_Text shown_
════════════════
The agentic-core inversion
[Observed, with Speculation]
Llama 3.3 70B scored 20/30 (66.7%) on agentic-core-v1, which put it well below the top tier on that harness. On casino-strategy-v1 it scores 53.3% — above Claude Haiku 4.5 (40%), which scored 27/30 on agentic-core.
The agentic-core rank does not predict casino-strategy-v1 rank. The two harnesses measure different things. agentic-core-v1 tests file operations, shell manipulation, tool composition, and multi-step coordination. casino-strategy-v1 tests whether a model can sustain decision accuracy under constraint: financial pressure, discrete game rules, long interactive sessions.
════════════════
_Collected material_
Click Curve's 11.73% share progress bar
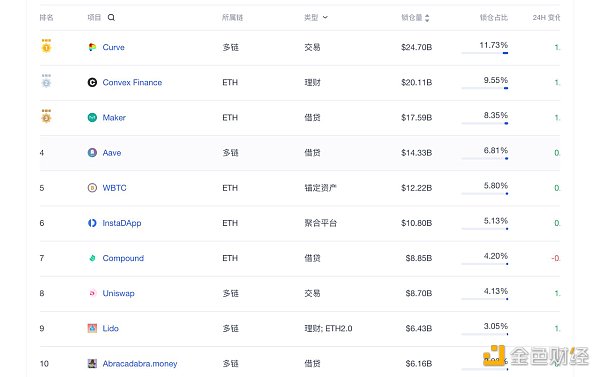The height and width of the screenshot is (377, 600). coord(485,53)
════════════════
_Tasks_
A) According to the agentic-core inversion text, what score did Claude Haiku 4.5 receive on casino-strategy-v1?
B) Carry on the agentic-core inversion text from the point where it stops.

_Task-by-task results_
A) 40%

B)
[Speculation] Llama 3.3 70B may have a training distribution that favors rule-following under constraint over the multi-tool coordination agentic-core rewards. Its task_04 pass (first ever, 3/3, under short-stack bankroll pressure) and task_02 pass (count-aware betting, 100%) are both tasks where the model reads a constraint and adjusts a single parameter. Its failures are in tasks that require many sequential decisions with no external pressure signal.
That is a theory. It would need cross-harness data to test.
What we were wrong about
[Observed]
The predictions for this campaign were not filed in the campaign repo before the run. This is a gap in the workflow — no pre-run predictions file means no scored miss/hit table for this article.
What we expected based on agentic-core-v1 results: Llama 3.3 70B’s mid-tier agentic-core score suggested it would be a mid-leaderboard casino result, possibly around Haiku 4.5 territory. The task_04 pass was not anticipated — the task had failed 12 consecutive times across four prior models. A first-time 3/3 solve on it, especially from a model that underperformed on agentic-core, was not the predicted outcome.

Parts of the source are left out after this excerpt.